*** Opening RECORD EXTRACTS ***
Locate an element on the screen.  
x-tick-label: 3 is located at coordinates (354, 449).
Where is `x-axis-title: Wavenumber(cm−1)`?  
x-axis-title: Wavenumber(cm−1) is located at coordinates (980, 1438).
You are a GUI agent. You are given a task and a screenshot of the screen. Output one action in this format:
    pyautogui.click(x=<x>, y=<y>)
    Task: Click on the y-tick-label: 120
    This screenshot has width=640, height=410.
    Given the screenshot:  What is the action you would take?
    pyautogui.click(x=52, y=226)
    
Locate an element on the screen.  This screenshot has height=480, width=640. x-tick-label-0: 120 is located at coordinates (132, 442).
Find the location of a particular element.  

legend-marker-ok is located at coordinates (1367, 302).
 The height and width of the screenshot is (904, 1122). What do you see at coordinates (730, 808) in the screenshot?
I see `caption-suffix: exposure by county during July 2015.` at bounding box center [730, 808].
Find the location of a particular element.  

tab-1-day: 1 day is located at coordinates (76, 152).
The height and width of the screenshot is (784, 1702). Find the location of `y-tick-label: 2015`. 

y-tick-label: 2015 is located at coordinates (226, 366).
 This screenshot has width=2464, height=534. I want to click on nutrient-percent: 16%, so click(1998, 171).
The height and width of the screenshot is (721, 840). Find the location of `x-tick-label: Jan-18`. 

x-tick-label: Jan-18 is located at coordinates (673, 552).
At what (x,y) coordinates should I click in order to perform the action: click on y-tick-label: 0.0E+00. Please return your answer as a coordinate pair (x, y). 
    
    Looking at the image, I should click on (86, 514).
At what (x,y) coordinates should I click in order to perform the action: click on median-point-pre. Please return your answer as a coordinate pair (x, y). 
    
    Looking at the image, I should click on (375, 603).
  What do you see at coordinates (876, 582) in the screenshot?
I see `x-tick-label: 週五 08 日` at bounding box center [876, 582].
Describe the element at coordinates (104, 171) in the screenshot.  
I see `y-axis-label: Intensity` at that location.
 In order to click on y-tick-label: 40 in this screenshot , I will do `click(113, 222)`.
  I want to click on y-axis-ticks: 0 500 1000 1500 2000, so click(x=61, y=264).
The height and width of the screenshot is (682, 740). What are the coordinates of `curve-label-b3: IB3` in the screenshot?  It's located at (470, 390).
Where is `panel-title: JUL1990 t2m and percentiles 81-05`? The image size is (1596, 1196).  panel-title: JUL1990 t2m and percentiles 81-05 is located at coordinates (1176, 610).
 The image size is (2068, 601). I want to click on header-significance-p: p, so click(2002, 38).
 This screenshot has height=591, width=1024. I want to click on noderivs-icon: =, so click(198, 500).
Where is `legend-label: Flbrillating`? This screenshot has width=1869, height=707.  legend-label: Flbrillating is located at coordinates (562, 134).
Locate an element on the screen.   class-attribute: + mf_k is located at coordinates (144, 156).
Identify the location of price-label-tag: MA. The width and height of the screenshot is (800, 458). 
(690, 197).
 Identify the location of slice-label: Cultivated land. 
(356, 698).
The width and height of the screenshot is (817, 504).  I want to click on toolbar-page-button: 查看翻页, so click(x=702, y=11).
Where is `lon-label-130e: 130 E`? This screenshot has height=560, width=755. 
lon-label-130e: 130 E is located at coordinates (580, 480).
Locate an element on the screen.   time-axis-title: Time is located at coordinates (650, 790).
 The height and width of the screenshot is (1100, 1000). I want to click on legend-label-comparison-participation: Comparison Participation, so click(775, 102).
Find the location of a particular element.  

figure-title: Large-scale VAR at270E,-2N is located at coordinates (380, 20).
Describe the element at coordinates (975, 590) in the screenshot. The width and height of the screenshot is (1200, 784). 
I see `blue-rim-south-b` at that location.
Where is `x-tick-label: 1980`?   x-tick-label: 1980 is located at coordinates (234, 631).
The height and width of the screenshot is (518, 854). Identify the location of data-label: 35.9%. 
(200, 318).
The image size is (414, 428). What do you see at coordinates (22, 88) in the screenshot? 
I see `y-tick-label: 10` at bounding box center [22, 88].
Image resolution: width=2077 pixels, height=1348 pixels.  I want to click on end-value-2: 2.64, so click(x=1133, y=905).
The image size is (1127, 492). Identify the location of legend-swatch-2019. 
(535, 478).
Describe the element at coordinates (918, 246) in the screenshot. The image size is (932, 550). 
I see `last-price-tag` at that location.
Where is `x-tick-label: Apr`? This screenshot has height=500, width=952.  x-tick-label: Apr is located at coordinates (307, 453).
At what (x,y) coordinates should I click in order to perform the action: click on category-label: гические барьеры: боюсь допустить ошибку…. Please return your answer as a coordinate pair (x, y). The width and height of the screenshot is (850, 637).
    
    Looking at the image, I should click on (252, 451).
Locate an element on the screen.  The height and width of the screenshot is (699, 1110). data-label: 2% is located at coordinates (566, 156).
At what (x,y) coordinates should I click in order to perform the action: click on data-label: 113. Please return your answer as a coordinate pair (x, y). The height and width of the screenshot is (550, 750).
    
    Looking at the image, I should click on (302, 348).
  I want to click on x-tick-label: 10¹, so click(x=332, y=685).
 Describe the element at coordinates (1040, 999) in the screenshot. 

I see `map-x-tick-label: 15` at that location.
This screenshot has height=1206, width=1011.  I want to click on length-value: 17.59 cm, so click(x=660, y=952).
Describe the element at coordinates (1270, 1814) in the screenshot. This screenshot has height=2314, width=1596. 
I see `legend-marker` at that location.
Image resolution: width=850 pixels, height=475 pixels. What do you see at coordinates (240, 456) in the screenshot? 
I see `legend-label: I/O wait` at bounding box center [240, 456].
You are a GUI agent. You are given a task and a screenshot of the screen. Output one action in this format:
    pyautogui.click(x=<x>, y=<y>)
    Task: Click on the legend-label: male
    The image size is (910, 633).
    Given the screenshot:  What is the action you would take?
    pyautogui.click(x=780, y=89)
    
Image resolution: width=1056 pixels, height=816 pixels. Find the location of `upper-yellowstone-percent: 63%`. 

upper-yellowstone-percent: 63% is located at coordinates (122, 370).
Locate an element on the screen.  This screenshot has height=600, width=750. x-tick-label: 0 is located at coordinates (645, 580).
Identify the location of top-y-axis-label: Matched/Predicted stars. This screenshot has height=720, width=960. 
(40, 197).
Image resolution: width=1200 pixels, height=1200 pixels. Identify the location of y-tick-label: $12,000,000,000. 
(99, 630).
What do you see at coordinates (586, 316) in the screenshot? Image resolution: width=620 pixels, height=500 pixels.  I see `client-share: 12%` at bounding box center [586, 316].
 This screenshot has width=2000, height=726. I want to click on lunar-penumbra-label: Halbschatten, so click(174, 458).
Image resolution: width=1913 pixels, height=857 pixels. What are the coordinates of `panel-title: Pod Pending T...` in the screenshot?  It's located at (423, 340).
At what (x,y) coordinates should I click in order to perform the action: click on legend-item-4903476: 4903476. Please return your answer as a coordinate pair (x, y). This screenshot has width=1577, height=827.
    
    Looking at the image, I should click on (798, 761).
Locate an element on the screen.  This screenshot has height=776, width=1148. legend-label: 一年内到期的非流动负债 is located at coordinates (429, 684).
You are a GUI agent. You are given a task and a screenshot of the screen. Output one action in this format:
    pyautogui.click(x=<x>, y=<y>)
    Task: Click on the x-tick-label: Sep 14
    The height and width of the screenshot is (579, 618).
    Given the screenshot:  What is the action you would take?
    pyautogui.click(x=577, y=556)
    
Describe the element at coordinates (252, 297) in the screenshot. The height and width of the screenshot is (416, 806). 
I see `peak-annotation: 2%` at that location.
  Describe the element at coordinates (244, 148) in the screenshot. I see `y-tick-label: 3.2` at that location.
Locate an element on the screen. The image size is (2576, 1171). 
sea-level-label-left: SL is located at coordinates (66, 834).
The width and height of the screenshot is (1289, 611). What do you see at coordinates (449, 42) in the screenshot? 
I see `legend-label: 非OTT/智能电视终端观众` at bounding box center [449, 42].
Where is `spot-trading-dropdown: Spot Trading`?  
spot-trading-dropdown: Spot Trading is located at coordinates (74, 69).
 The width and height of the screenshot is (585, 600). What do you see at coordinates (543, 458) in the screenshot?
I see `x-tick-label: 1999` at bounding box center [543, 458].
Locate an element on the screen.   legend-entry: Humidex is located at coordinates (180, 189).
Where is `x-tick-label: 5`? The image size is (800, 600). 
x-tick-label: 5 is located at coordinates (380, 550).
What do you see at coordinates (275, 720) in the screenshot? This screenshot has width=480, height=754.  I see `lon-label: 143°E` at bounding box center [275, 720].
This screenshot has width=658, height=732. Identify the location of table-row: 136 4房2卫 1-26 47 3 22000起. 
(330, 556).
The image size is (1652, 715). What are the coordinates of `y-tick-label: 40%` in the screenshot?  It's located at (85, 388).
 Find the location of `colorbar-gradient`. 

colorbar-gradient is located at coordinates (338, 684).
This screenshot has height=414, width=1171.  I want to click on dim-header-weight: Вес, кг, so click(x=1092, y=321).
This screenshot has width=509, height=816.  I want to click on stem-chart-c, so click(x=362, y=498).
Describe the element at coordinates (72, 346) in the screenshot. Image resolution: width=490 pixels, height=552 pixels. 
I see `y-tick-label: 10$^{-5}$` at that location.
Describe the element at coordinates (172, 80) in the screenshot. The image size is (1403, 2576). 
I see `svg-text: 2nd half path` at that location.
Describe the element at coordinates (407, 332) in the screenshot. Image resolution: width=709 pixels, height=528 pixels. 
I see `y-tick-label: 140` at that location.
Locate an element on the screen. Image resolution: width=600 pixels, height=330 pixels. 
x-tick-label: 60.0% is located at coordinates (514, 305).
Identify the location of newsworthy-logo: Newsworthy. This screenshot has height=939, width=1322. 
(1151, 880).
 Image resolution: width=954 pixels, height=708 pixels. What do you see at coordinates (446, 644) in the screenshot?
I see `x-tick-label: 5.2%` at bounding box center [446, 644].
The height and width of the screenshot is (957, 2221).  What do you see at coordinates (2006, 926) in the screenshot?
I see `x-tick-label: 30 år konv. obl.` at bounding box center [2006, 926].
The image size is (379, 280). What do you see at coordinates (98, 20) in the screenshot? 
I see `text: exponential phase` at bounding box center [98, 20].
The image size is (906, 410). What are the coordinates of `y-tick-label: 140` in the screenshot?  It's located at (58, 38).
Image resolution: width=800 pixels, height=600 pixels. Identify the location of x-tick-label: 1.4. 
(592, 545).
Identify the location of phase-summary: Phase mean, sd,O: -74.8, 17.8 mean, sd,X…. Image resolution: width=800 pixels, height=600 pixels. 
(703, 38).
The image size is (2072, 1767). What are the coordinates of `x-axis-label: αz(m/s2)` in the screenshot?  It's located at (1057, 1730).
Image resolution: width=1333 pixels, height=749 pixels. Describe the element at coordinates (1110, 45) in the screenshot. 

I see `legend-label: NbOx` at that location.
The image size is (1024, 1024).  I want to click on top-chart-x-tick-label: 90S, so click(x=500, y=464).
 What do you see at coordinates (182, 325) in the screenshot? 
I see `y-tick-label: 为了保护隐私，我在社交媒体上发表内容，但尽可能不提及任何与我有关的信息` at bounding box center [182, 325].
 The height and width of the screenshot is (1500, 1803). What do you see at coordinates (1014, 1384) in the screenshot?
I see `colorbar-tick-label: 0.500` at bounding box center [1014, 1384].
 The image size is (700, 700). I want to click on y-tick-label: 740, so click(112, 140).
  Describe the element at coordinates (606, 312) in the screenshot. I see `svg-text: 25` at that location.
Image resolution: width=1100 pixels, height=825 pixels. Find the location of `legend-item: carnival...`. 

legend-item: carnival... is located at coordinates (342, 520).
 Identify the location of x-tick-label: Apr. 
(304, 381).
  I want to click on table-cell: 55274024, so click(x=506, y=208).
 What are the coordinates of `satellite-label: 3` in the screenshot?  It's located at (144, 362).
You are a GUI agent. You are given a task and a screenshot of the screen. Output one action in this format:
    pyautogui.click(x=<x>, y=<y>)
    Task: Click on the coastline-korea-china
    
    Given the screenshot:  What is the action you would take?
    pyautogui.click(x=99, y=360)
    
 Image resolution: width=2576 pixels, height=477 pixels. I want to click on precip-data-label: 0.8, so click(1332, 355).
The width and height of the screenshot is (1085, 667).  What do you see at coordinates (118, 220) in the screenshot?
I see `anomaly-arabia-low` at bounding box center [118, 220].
*** Closing RECORD EXTRACTS ***
**EXERCISE AIM:** Copy the entries from the first line up to and including the line with "pyautogui.click(x=52, y=226)", substituting "screen capture" for "screenshot" and leaving everything else unchanged. Give only those lines.

**SOLUTION TO THIS TASK:**
Locate an element on the screen.  
x-tick-label: 3 is located at coordinates (354, 449).
Where is `x-axis-title: Wavenumber(cm−1)`?  
x-axis-title: Wavenumber(cm−1) is located at coordinates (980, 1438).
You are a GUI agent. You are given a task and a screen capture of the screen. Output one action in this format:
    pyautogui.click(x=<x>, y=<y>)
    Task: Click on the y-tick-label: 120
    This screen capture has width=640, height=410.
    Given the screen capture:  What is the action you would take?
    pyautogui.click(x=52, y=226)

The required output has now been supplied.